I have heard many individuals in management and in ministry compare their work load as plate spinning. These leaders are frustrated that they must constantly return to projects they are responsible for and check to see the status of the work. If there are issues they must take time away from other projects they are involved in. These leaders return over and over again to each project in order to keep those plates spinning. It seems to them that there is no one else who can handle this difficult, dangerous and important task. Ultimately something crashes.
No one wants to follow a leader who pushes others aside as they focus only on the work of spinning plates. No one wants to follow a leader that eliminates plates because they grow tired of spinning plates. To be an effective leader requires trust. Trust that the right person is in place to keep their plate spinning. Each pole and plate must be manned by the right person. This person understands the importance of keeping that plate spinning and they demonstrate the joys and rewards to others.
These others become future plate spinners and the number of spinning plates on pole increases. If the trust is real, plate spinning becomes an art. New methods and techniques are discovered, used and shared with the other plate spinners. A network of plate spinners is created.
Every so often a plate crashes to the ground. It might be that the equipment (pole) may need to be repaired. It might be because a lack of focus on the spinner or the leader. It might be because of a lack of training. Maybe the entrusted spinner is trying to spin multiple plates instead of empowering other plate spinners. But the great thing about plate spinning is that the broken plate can be replaced. The good leader is not actively spinning plates. This allows the good leader the ability to work one on one, or through the plate spinning network, with the plate spinner. Together they create a plan that keeps their plate spinning.

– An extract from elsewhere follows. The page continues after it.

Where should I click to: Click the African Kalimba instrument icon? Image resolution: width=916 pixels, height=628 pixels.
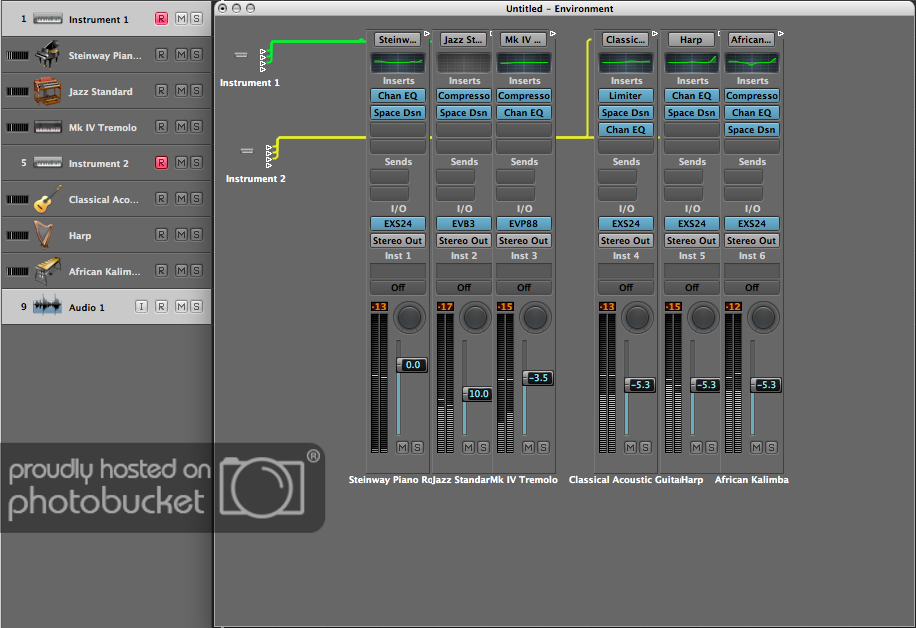tap(47, 271)
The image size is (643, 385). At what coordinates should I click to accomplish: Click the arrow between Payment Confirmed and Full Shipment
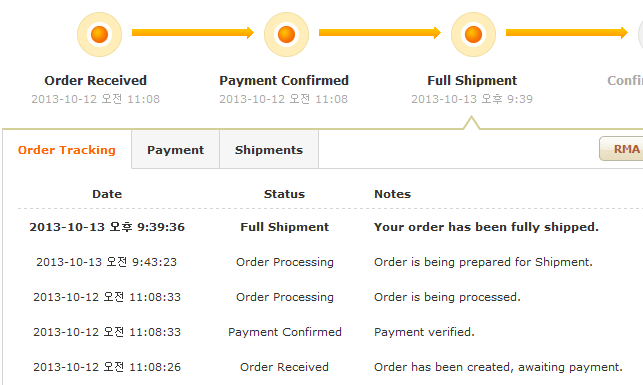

I remember the first time I saw the plate spinning act on TV, I think it was on the Ed Sullivan show. I was amazed that the performer could handle so many spinning plates. And I remember the anxiety I felt as I watched the performer work hard to maintain the spinning plates. I was at the edge of my seat. But that was a great performance; I cannot imagine living a life filled with that kind of anxiety everyday as I approached work or ministry.